Anyway, he mentioned that today is not only Dave Eggers' birthday, but also Jack Kerouac's. I found that interesting not least because these two writers (with a couple of crucial stops in between) did so much to shape the way that not only their respective generations looked at literature and the written word, but also the way the generation that followed did the same.

I posit the following -- without Jack Kerouac, there would have been no Hunter S. Thompson.

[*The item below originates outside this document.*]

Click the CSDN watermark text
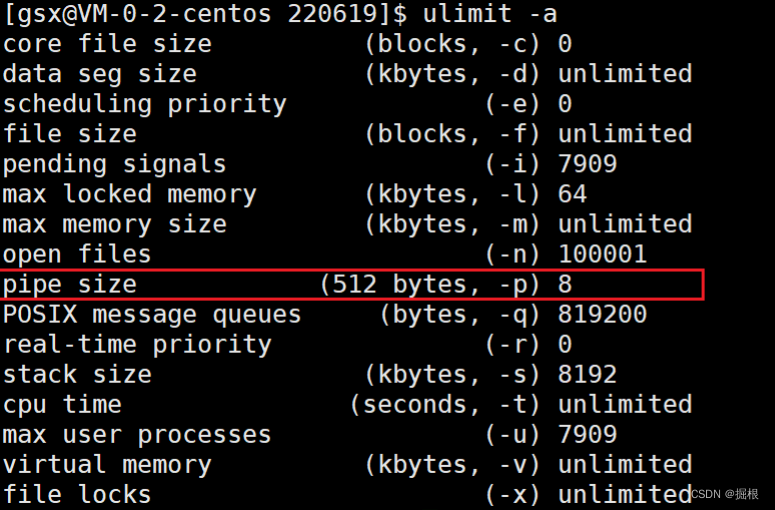Screen dimensions: 775x510 tap(725, 494)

Now, this might seem a somewhat revolutionary sentiment, and I certainly mean no disrespect to the late, great Dr. Gonzo's voice, style, or originality. But I really believe that Thompson looked at the way Kerouac wrote what he lived and emulated that in a (mostly) nonfiction milieu. And let's face it -- Kerouac's best work was thinly veiled nonfiction at best anyway.
Look at On the Road. Drugs, the road, depravity, enlightened and admired companionship, and a little dash of homoeroticism. That pretty much sums up Thompson's work as well, in my opinion, except Thompson did his work in a more journalistic way; i.e., he sought these qualities out in people he didn't know or noticed these characteristics in the subjects he wrote about.

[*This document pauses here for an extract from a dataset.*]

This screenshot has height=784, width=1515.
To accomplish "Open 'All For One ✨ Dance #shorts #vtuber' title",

Moreover, there's a link from Kerouac to Thompson to the so-called "transgressive" writers of the 1980s such as Bret Easton Ellis and Jay McInerney. The major difference that I can see between Kerouac and the literary Brat Pack is that Kerouac (and Thompson, for that matter) never seemed to think there was anything wrong with or anything to apologize for in either their work or their lives. In that sense, the main point of separation between these writers is their level of self-awareness and understanding.

Which brings me to Dave Eggers, a writer who much more recently changed the literary landscape for a generation. While I think that Eggers shares a basic interest in self-reference and understanding with writers like Ellis and McInerney, he departs enough that it's tempting to place him in an entirely different generation, even though he's a mere six years younger than Bret Easton Ellis.

From the get go, Eggers' writing was so steeped in irony and postmodern self-reference. Ellis' work, on the other hand, may have been based on his own life, but there was no indication that he wanted or needed the reader to understand that he had lived through the events depicted in Less Than Zero. If the reader assumed that, fine. If the reader thought it was a complete fiction, then that was fine too.

Not Eggers, though. Without him, and his audience's perception of him, A Heartbreaking Work of Staggering Genius wouldn't have succeeded the way it did. Like Bret Eason Ellis' first three (but especially the first and third) novels, it so perfectly captured the tone of its time, it's hard to imagine the time existing without the book or vice-versa.

And maybe that's why I compare Eggers to Kerouac. For those of us who weren't there, On The Road sums up this super-cool little portion of the 1950s -- the counterpoint to the lame Squaresville depicted in by so many books and movies. Hunter S. Thompson's books look like we imagine the Sixties to be -- drug and meaning-soaked in equal portions. Ditto Ellis and McInerney's depiction of the 80s. Lose the meaning, up the drug quotient, and throw in some hints of postmodern self-recognition. Carry the last of those on through to Eggers, and we have the end of the 90s -- earnest and ironic all at the same time, all while winking at the audience and hoping they get the joke that the author is maybe too bored to finish telling.

Come to think of it, maybe all of the authors mentioned in this article were telling the same joke, just in different ways.